Pencak Silat è la denominazione ufficiale usata per indicare l’arte marziale praticata nel sud-est asiatico: Indonesia, Malesia, Singapore, Brunei Darussalam, sud Filippine, sud Tailandia e varie isole vicine. Una costellazione di stili, ovunque rintracciabile, sia pure con variazioni nel nome: Pencak, comunemente usato a Giava, Madura e Bali, è la combinazione di Penca (West Giava) e Mancak (Madura e Bali), il termine Silat o Silek viene, invece, usato a Sumatra.

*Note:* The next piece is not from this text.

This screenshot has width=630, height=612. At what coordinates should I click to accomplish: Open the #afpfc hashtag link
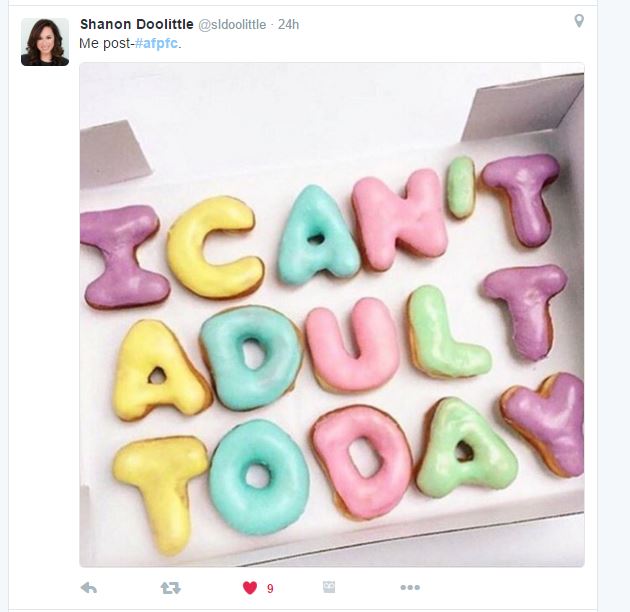coord(156,43)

Pencak, significa letteralmente "allenamento per l'applicazione al combattimento" e più precisamente rappresenta l'aspetto artistico, esteriore dell'arte marziale, che ha ispirato le danze tradizionali di varie regioni indonesiane (per esempio, quelle sundanesi si chiamano jaepongan, ketu'tilu', dombret e cikeruhan) e si accompagnano alla caratteristica orchestra di tamburi e gong (gendang Pencak). Il Pencak non solo non è pericoloso e quindi accessibile a tutti, ma viene anche dimostrato durante i matrimoni, nelle festività nazionali e in occasione della tradizionale raccolta del riso.

LA PRATICA

Il pencak-silat tradizionale e soprattutto le forme dell'isola di Sumatra riflettono il carattere insulare dei luoghi in cui si è sviluppato e appare evidente l'influenza dell'ambiente. Le movenze traggono origine dall'osservazione degli animali, ma anche dal mondo vegetale: il comportamento di piante e arbusti in relazione alle sollecitazioni naturali ha fornito spunti all'arte del combattimento. Molti sistemi di Pencak Silat offrono tecniche fisiche straordinariamente concise ma non sempre è così, non esiste infatti uno standard complessivo. In questa disciplina si trova la perfetta sintesi delle sofisticate tecniche di braccia e di movimenti delle gambe che permettono scientifici sbilanciamenti dell'aggressore, oltre che leve articolari e proiezioni.

IL LATO ESOTERICO DEL SILAT

Se appare evidente che quest'arte serve tanto alla difesa quanto a combattere in guerra, è altrettanto vero che i maestri raggiungono un rapporto così profondo con la natura da arrivare a conoscerne la realtà intima . La tradizione religiosa del popolo indonesiano considera le arti marziali come una pratica in cui l'allievo si sintonizza con il Creatore e potenzia i doni fisici e mentali che Dio ha voluto concedergli. Per questo all'inizio dell'addestramento si pratica un saluto formale e rispettoso (hormat) che sembra una preghiera recitata con le parole e con il corpo. Il Silat con le sue numerose influenze culturali, la lunga applicazione nei campi di battaglia, l'alta devozione dimostrata dai praticanti, risulta essere una disciplina completa sotto ogni aspetto, ovviamente a condizione che si entri in contatto con una scuola autentica.